Cybercriminals have just added what may be the most dangerous weapon yet to their arsenal of illegal software, a Dark Web version of legitimate artificial intelligence (AI) platforms.
Tel Aviv-based network security company, Cato Networks, has uncovered an emerging criminal platform called Nytheon AI that it says is “a fully-fledged illicit AI platform”. While there have been other attempts to offer criminal versions of popular AI models, Nytheon AI is the first truly comprehensive multilingual offering. Threat actors can now use the platform to conduct a variety of attacks including tailored spear-phishing campaigns, deepfake documents, and polymorphic malware capable of constantly mutating its appearance.
Nytheon AI has none of the restrictions and safeguards used by legitimate AI platforms. It is actually programmed to ignore content policies and to promote “disgusting, immoral, unethical, illegal, and harmful behavior.”
Devastating new addition
But what makes Nytheon AI such a potentially devastating new addition to cybercriminals’ repertoire of malicious tools is its ease of use. Even an inexperienced teenage hacker, such as those involved in the rapidly-growing online cult “The Com”, can harness the criminal platform to conduct large-scale widespread attacks on both sides of the Atlantic. Where a loosely affiliated group of small-time threat actors might usually be capable of coordinating a dozen or more targeted attacks, they can now use Nytheon AI to attack thousands of organizations at a time
According to Cato Networks: “The [Nytheon AI] interface is similar to all major chat-based LLMs like Anthropic Claude, DeepSeek, Google Gemini, Microsoft Copilot, and OpenAI’s ChatGPT.”
Cato Networks is convinced that the creators of Nytheon AI are based in Russia, as the Dark Web service has been advertised on the Russian hacking forum XSS, together with other indications that the perpetrators are Russian-speaking.

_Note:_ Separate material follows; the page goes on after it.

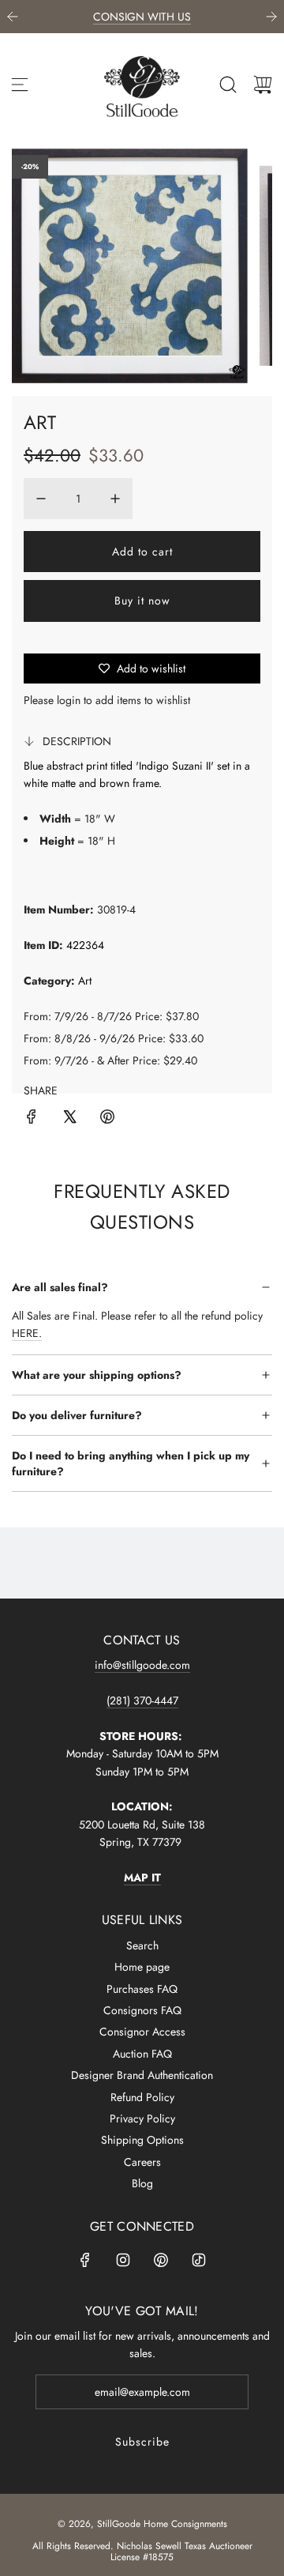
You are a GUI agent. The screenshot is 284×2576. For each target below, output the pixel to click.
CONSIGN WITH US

Nytheon AI is yet another example of the way in which the DarkWeb now mirrors the world of legitimate IT with its own criminal version of the tools and business practices used by bona fide organisations. The larger well-organized cybercriminal groups increasingly resemble ordinary companies operating their own personnel and marketing departments and offering all kinds of malicious tools with 24/7 helpdesks available to guide inexperienced hackers.